-------- Trecho apresentado --------
Prontamente arrumamos nossas coisas, engolimos nosso desjejum e partimos as 8:30. Antes, porem, o Mamute improvisou um cinto com um cipó de modo a sua calça não continuar caindo, nos poupando assim da visão medonha de sua cueca totalmente encardida. Detalhe: Ao invés de nossas mochilas estarem mais leves no decorrer dos dias, elas pesavam quase o dobro devido à chuva e umidade acumuladas.
Retomamos a pernada rio abaixo com suave desnível, ora pelo seu leito pedregoso ora por dentro do mesmo, tateando c/ cautela as pedras q pisávamos e desviando das enormes arvores tombadas se interpondo no caminho. Eventualmente a margem da encosta na mata mostrava-se plana, c/ pouco mato e viável de ser percorrida e por ela avançávamos c/ mais agilidade. Mas não demorou pro rio voltar a correr violentamente ate ser espremido por altos paredões de pedra negra q se elevavam dezenas de metros acima do nível das águas. Estávamos no “Dique Diabásico”, um majestoso cânion q emparedava o rio durante um bom trecho, formando um autentico corredor de pedra. Porem bastava continuar andando pelas pedras besuntadas de limo , depositadas na margem direita, ao sopé de um barranco quase vertical repleto de mata. Imagino q durante enxurradas este trecho seja impossível de ser transposto, o q felizmente não era o caso.
Mas logo o rio faz uma curva fechada, onde recebe um afluente pela direita,vindo do norte, q o Julio diz q seguindo por ele se acha a pta do esporão q leva ao cume do Arapongas em + 5hrs de pernada, outro pico de difícil acesso q vale a pena explorar noutra ocasião. Mas como nosso destino é outro, nos mantemos no rio principal, q logo se joga numa imponente grota de quase 60m de altura, onde nossos horizontes se ampliam num belo mirante rochoso, emoldurado pela exuberante mata, as 9:30. Estamos no alto da “Cachu da Santa”, cujas águas despencam quase q verticalmente pelos paredões rochosos ate formarem um belo piscinão, por onde o rio volta a serpentear mansamente a selva sentido sudoeste. Daquele mirante privilegiado tb pudemos estudar boa parte do trajeto a seguir, principalmente tendo o recorte esmeralda da serra silhuetada contra o céu azul imaculado, ao fundo, onde estaria nosso objetivo daquele dia, a estrada da Graciosa.
-------- Linhas extraídas --------
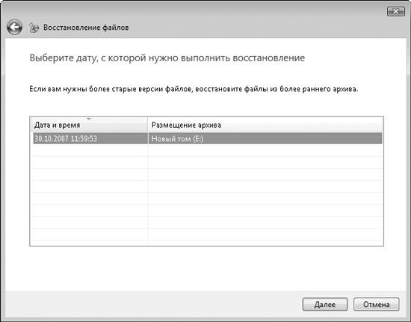The width and height of the screenshot is (411, 322).
Task: Sort by the Размещение архива column
Action: click(x=265, y=125)
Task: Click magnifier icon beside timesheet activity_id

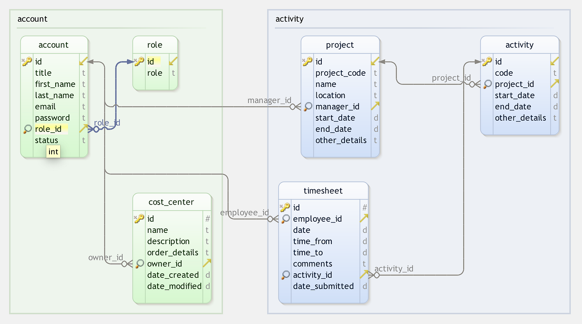Action: pos(286,275)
--------
Segundo o trecho apresentado, o que o Mamute improvisou antes da partida e com que material?

**Resposta:**
Um cinto, feito com um cipó.